### Task instructions
From the first line to the last, please write out the data exactly.

### Exercise materials

+++

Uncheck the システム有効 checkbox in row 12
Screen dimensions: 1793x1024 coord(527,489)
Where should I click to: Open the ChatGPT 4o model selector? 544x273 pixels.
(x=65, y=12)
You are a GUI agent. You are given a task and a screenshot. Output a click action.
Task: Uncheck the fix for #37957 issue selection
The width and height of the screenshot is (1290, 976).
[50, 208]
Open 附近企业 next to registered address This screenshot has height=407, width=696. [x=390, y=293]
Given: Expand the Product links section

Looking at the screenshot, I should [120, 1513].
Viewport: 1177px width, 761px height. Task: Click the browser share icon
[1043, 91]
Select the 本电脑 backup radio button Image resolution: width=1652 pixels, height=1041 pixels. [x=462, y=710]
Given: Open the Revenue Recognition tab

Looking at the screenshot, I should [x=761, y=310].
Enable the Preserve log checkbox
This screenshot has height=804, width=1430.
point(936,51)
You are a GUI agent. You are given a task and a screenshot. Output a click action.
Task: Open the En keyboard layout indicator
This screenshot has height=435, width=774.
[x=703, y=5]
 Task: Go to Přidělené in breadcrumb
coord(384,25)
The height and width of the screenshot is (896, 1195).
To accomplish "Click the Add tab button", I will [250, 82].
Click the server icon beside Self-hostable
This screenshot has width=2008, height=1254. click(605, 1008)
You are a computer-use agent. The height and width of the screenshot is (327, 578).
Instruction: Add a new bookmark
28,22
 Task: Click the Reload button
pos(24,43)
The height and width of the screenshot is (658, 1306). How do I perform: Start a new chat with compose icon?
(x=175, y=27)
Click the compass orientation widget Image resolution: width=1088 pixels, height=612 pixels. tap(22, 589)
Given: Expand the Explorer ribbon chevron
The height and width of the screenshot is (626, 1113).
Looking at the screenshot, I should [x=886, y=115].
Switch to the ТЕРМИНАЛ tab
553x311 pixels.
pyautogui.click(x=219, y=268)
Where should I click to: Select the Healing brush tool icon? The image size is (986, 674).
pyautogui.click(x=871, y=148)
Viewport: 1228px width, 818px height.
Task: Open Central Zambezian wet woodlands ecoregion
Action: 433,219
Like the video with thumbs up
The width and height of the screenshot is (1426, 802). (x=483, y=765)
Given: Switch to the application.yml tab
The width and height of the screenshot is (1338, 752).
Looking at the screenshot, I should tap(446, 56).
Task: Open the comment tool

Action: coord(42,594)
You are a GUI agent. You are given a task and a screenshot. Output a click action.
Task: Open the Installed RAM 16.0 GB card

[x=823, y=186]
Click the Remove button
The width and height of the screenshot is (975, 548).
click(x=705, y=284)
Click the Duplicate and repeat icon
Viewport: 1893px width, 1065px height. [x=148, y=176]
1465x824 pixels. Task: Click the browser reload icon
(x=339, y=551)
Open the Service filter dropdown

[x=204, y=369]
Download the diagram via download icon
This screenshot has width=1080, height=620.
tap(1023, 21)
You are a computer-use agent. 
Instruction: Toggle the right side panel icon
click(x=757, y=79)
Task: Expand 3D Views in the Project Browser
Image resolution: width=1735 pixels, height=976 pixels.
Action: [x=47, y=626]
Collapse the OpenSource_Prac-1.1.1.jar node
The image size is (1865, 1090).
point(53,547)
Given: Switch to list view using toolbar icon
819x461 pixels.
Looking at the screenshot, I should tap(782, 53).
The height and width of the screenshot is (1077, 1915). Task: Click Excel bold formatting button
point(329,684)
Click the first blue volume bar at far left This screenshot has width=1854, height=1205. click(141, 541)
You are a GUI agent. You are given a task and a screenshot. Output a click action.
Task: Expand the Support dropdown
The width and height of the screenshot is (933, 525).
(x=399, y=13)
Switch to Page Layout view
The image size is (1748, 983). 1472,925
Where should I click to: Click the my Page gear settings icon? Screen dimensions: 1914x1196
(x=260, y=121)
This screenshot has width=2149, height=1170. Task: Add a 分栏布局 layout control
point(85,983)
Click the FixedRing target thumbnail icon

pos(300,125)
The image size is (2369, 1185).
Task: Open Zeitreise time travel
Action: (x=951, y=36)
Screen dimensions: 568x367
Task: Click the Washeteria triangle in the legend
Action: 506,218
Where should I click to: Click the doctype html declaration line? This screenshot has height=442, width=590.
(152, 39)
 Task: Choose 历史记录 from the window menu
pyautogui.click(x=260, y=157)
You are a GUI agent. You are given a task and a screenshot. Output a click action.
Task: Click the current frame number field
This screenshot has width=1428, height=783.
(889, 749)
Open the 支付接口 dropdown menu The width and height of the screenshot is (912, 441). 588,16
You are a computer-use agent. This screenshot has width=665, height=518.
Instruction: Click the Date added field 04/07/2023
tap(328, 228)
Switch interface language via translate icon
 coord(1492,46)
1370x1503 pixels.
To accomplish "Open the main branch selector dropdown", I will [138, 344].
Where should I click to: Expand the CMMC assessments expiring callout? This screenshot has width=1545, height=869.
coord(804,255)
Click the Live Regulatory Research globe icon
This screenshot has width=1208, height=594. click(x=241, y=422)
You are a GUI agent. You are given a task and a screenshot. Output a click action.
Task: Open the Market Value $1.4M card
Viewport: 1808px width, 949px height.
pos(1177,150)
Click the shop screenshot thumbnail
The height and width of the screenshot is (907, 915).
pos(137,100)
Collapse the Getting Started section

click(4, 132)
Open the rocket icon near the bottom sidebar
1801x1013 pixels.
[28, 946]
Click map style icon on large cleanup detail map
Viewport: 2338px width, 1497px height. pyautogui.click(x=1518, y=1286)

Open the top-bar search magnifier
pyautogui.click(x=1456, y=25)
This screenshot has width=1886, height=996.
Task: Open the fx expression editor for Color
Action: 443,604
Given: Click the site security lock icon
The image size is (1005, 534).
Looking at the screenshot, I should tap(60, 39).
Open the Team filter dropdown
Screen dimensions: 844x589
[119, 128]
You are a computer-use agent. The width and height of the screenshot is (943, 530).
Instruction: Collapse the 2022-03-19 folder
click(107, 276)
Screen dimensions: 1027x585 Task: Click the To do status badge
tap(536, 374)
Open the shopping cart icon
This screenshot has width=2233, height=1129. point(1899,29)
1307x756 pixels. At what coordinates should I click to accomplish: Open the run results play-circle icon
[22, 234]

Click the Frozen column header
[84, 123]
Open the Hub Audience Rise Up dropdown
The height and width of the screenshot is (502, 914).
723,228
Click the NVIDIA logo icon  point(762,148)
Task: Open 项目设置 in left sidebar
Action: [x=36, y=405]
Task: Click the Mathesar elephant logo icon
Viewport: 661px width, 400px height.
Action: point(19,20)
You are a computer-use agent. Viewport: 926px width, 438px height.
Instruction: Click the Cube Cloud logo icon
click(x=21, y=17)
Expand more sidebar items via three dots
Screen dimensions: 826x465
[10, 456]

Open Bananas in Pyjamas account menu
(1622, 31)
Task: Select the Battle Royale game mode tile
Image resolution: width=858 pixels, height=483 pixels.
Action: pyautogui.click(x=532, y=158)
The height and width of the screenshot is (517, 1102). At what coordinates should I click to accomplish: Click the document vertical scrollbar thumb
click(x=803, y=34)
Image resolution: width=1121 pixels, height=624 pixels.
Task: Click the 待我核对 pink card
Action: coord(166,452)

+++

### Output
Uncheck the システム有効 checkbox in row 12
Screen dimensions: 1793x1024 coord(527,489)
Where should I click to: Open the ChatGPT 4o model selector? 544x273 pixels.
(x=65, y=12)
You are a GUI agent. You are given a task and a screenshot. Output a click action.
Task: Uncheck the fix for #37957 issue selection
The width and height of the screenshot is (1290, 976).
[50, 208]
Open 附近企业 next to registered address This screenshot has height=407, width=696. [x=390, y=293]
Given: Expand the Product links section

Looking at the screenshot, I should [120, 1513].
Viewport: 1177px width, 761px height. Task: Click the browser share icon
[1043, 91]
Select the 本电脑 backup radio button Image resolution: width=1652 pixels, height=1041 pixels. [x=462, y=710]
Given: Open the Revenue Recognition tab

Looking at the screenshot, I should [x=761, y=310].
Enable the Preserve log checkbox
This screenshot has height=804, width=1430.
point(936,51)
You are a GUI agent. You are given a task and a screenshot. Output a click action.
Task: Open the En keyboard layout indicator
This screenshot has height=435, width=774.
[x=703, y=5]
 Task: Go to Přidělené in breadcrumb
coord(384,25)
The height and width of the screenshot is (896, 1195).
To accomplish "Click the Add tab button", I will [250, 82].
Click the server icon beside Self-hostable
This screenshot has width=2008, height=1254. click(605, 1008)
You are a computer-use agent. The height and width of the screenshot is (327, 578).
Instruction: Add a new bookmark
28,22
 Task: Click the Reload button
pos(24,43)
The height and width of the screenshot is (658, 1306). How do I perform: Start a new chat with compose icon?
(x=175, y=27)
Click the compass orientation widget Image resolution: width=1088 pixels, height=612 pixels. tap(22, 589)
Given: Expand the Explorer ribbon chevron
The height and width of the screenshot is (626, 1113).
Looking at the screenshot, I should [x=886, y=115].
Switch to the ТЕРМИНАЛ tab
553x311 pixels.
pyautogui.click(x=219, y=268)
Where should I click to: Select the Healing brush tool icon? The image size is (986, 674).
pyautogui.click(x=871, y=148)
Viewport: 1228px width, 818px height.
Task: Open Central Zambezian wet woodlands ecoregion
Action: 433,219
Like the video with thumbs up
The width and height of the screenshot is (1426, 802). (x=483, y=765)
Given: Switch to the application.yml tab
The width and height of the screenshot is (1338, 752).
Looking at the screenshot, I should tap(446, 56).
Task: Open the comment tool

Action: coord(42,594)
You are a GUI agent. You are given a task and a screenshot. Output a click action.
Task: Open the Installed RAM 16.0 GB card

[x=823, y=186]
Click the Remove button
The width and height of the screenshot is (975, 548).
click(x=705, y=284)
Click the Duplicate and repeat icon
Viewport: 1893px width, 1065px height. [x=148, y=176]
1465x824 pixels. Task: Click the browser reload icon
(x=339, y=551)
Open the Service filter dropdown

[x=204, y=369]
Download the diagram via download icon
This screenshot has width=1080, height=620.
tap(1023, 21)
You are a computer-use agent. 
Instruction: Toggle the right side panel icon
click(x=757, y=79)
Task: Expand 3D Views in the Project Browser
Image resolution: width=1735 pixels, height=976 pixels.
Action: [x=47, y=626]
Collapse the OpenSource_Prac-1.1.1.jar node
The image size is (1865, 1090).
point(53,547)
Given: Switch to list view using toolbar icon
819x461 pixels.
Looking at the screenshot, I should tap(782, 53).
The height and width of the screenshot is (1077, 1915). Task: Click Excel bold formatting button
point(329,684)
Click the first blue volume bar at far left This screenshot has width=1854, height=1205. click(141, 541)
You are a GUI agent. You are given a task and a screenshot. Output a click action.
Task: Expand the Support dropdown
The width and height of the screenshot is (933, 525).
(x=399, y=13)
Switch to Page Layout view
The image size is (1748, 983). 1472,925
Where should I click to: Click the my Page gear settings icon? Screen dimensions: 1914x1196
(x=260, y=121)
This screenshot has width=2149, height=1170. Task: Add a 分栏布局 layout control
point(85,983)
Click the FixedRing target thumbnail icon

pos(300,125)
The image size is (2369, 1185).
Task: Open Zeitreise time travel
Action: (x=951, y=36)
Screen dimensions: 568x367
Task: Click the Washeteria triangle in the legend
Action: 506,218
Where should I click to: Click the doctype html declaration line? This screenshot has height=442, width=590.
(152, 39)
 Task: Choose 历史记录 from the window menu
pyautogui.click(x=260, y=157)
You are a GUI agent. You are given a task and a screenshot. Output a click action.
Task: Click the current frame number field
This screenshot has width=1428, height=783.
(889, 749)
Open the 支付接口 dropdown menu The width and height of the screenshot is (912, 441). 588,16
You are a computer-use agent. This screenshot has width=665, height=518.
Instruction: Click the Date added field 04/07/2023
tap(328, 228)
Switch interface language via translate icon
 coord(1492,46)
1370x1503 pixels.
To accomplish "Open the main branch selector dropdown", I will [138, 344].
Where should I click to: Expand the CMMC assessments expiring callout? This screenshot has width=1545, height=869.
coord(804,255)
Click the Live Regulatory Research globe icon
This screenshot has width=1208, height=594. click(x=241, y=422)
You are a GUI agent. You are given a task and a screenshot. Output a click action.
Task: Open the Market Value $1.4M card
Viewport: 1808px width, 949px height.
pos(1177,150)
Click the shop screenshot thumbnail
The height and width of the screenshot is (907, 915).
pos(137,100)
Collapse the Getting Started section

click(4, 132)
Open the rocket icon near the bottom sidebar
1801x1013 pixels.
[28, 946]
Click map style icon on large cleanup detail map
Viewport: 2338px width, 1497px height. pyautogui.click(x=1518, y=1286)

Open the top-bar search magnifier
pyautogui.click(x=1456, y=25)
This screenshot has width=1886, height=996.
Task: Open the fx expression editor for Color
Action: 443,604
Given: Click the site security lock icon
The image size is (1005, 534).
Looking at the screenshot, I should tap(60, 39).
Open the Team filter dropdown
Screen dimensions: 844x589
[119, 128]
You are a computer-use agent. The width and height of the screenshot is (943, 530).
Instruction: Collapse the 2022-03-19 folder
click(107, 276)
Screen dimensions: 1027x585 Task: Click the To do status badge
tap(536, 374)
Open the shopping cart icon
This screenshot has width=2233, height=1129. point(1899,29)
1307x756 pixels. At what coordinates should I click to accomplish: Open the run results play-circle icon
[22, 234]

Click the Frozen column header
[84, 123]
Open the Hub Audience Rise Up dropdown
The height and width of the screenshot is (502, 914).
723,228
Click the NVIDIA logo icon  point(762,148)
Task: Open 项目设置 in left sidebar
Action: [x=36, y=405]
Task: Click the Mathesar elephant logo icon
Viewport: 661px width, 400px height.
Action: point(19,20)
You are a computer-use agent. Viewport: 926px width, 438px height.
Instruction: Click the Cube Cloud logo icon
click(x=21, y=17)
Expand more sidebar items via three dots
Screen dimensions: 826x465
[10, 456]

Open Bananas in Pyjamas account menu
(1622, 31)
Task: Select the Battle Royale game mode tile
Image resolution: width=858 pixels, height=483 pixels.
Action: pyautogui.click(x=532, y=158)
The height and width of the screenshot is (517, 1102). At what coordinates should I click to accomplish: Click the document vertical scrollbar thumb
click(x=803, y=34)
Image resolution: width=1121 pixels, height=624 pixels.
Task: Click the 待我核对 pink card
Action: coord(166,452)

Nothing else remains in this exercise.